Task: Copy out the following lines without any changes.

Collected data entries:
_ _ _

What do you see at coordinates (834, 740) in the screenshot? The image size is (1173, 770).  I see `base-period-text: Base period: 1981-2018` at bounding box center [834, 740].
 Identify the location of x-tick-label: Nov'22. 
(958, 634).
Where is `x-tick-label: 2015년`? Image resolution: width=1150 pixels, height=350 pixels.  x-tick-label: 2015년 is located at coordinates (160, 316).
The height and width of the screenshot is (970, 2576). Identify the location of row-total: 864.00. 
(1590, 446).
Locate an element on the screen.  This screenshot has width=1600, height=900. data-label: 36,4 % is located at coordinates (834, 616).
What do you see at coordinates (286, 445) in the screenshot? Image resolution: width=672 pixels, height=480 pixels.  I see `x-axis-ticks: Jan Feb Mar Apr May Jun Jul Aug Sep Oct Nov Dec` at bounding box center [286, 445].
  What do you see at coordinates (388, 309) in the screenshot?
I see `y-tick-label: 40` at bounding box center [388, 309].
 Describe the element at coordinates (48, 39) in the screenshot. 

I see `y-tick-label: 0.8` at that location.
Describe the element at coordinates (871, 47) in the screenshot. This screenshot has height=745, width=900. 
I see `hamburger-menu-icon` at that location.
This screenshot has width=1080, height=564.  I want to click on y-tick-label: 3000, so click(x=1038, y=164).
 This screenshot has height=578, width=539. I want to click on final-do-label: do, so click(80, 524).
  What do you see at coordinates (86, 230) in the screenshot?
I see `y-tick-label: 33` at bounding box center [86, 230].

_ _ _

Output of the task:
What do you see at coordinates (834, 740) in the screenshot? The image size is (1173, 770).  I see `base-period-text: Base period: 1981-2018` at bounding box center [834, 740].
 Identify the location of x-tick-label: Nov'22. 
(958, 634).
Where is `x-tick-label: 2015년`? Image resolution: width=1150 pixels, height=350 pixels.  x-tick-label: 2015년 is located at coordinates (160, 316).
The height and width of the screenshot is (970, 2576). Identify the location of row-total: 864.00. 
(1590, 446).
Locate an element on the screen.  This screenshot has width=1600, height=900. data-label: 36,4 % is located at coordinates (834, 616).
What do you see at coordinates (286, 445) in the screenshot? Image resolution: width=672 pixels, height=480 pixels.  I see `x-axis-ticks: Jan Feb Mar Apr May Jun Jul Aug Sep Oct Nov Dec` at bounding box center [286, 445].
  What do you see at coordinates (388, 309) in the screenshot?
I see `y-tick-label: 40` at bounding box center [388, 309].
 Describe the element at coordinates (48, 39) in the screenshot. 

I see `y-tick-label: 0.8` at that location.
Describe the element at coordinates (871, 47) in the screenshot. This screenshot has height=745, width=900. 
I see `hamburger-menu-icon` at that location.
This screenshot has width=1080, height=564.  I want to click on y-tick-label: 3000, so click(x=1038, y=164).
 This screenshot has height=578, width=539. I want to click on final-do-label: do, so click(80, 524).
  What do you see at coordinates (86, 230) in the screenshot?
I see `y-tick-label: 33` at bounding box center [86, 230].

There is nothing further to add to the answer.